‘Big Basket’ Data Now Shared by “ShinyHunters” on Hacker Forums for Free

Last updated September 17, 2021
Written by:
Bill Toulas
Bill Toulas
Infosec Writer

The ‘Big Basket’ data that was first leaked online back in November 2020 has now re-appeared on a popular hacker forum through a fresh post by the notorious data broker “ShinyHunters”. The actor is giving away the entire collection of 20 million customer records, including full names, email addresses, phone numbers, physical addresses, and several secondary-importance data that could be useful in the hands of the right actors.

Although this data isn’t the result of a new breach on the big Indian online supermarket platform, the re-introduction of the set is bringing it to more malicious individuals and could restart the exploit efforts. If there are still users who failed to reset their passwords since last time, they will now face a renewed risk from the uptick in malicious activities.

Also, as we now learn, the hash that is supposed to help encrypt and protect the passwords even in the case of a data leak is so weak that the passwords may as well be considered plaintext. As ‘Under the Breach’ details on a relevant tweet, using the processing power of a modern graphics card would be enough for anyone to decrypt these hashed passwords in a relatively short time.

https://twitter.com/UnderTheBreach/status/1386285353795997696

We have asked security researcher Rajshekhar Rajaharia for a comment on this since he has been following these incidents from up close since last year, so here’s what he shared with us:

Cost effective investment into data protection is much more wiser than spending bulk of money on the after effects of data breaches.
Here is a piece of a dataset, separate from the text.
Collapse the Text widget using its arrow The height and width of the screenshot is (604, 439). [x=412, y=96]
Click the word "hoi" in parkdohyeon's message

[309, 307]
Welcoming experts aboard can help save the brand reputation of your esteemed company, and it will also create jobs.

One thing to note is that this breach opened the “Aeolus bag” when Cyble confirmed it, only to be met with accusations of extorting Big Basket and asking a ransom to keep the breach incident private. Rumors linked Cyble with ShinyHunters, but none of that was ever confirmed, and we approached Cyble CEO, who flatly denied everything back then.

ShinyHunters has also posted a part of 100,000 records belonging to Upstox, an Indian online trading platform that the data seller was allegedly extorting. The listing claims that Upstox eventually paid the ransom, so the download links were taken down. Again, Upstox never confirmed any of that officially, so we are only reproducing what is purportedly the story according to the data seller.